- [Stored dataset items]
——

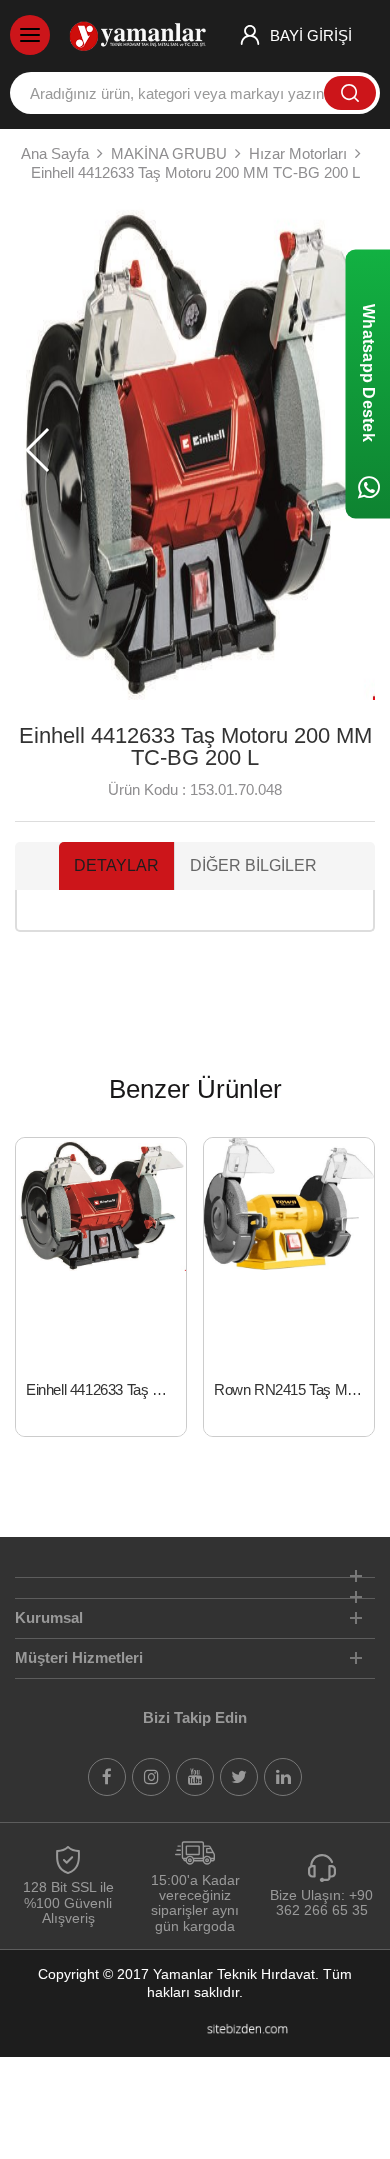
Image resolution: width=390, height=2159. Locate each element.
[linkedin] (283, 1777)
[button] (38, 450)
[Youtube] (195, 1777)
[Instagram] (151, 1777)
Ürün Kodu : (147, 789)
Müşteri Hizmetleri (79, 1657)
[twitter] (239, 1777)
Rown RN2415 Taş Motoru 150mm (294, 1389)
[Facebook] (107, 1777)
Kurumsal (49, 1617)
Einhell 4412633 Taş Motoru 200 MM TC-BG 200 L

——

- [Exercise goal] Look through the entries and copy every line in which the string "Motoru" appears.

- [Answer below]
Rown RN2415 Taş Motoru 150mm (294, 1389)
Einhell 4412633 Taş Motoru 200 MM TC-BG 200 L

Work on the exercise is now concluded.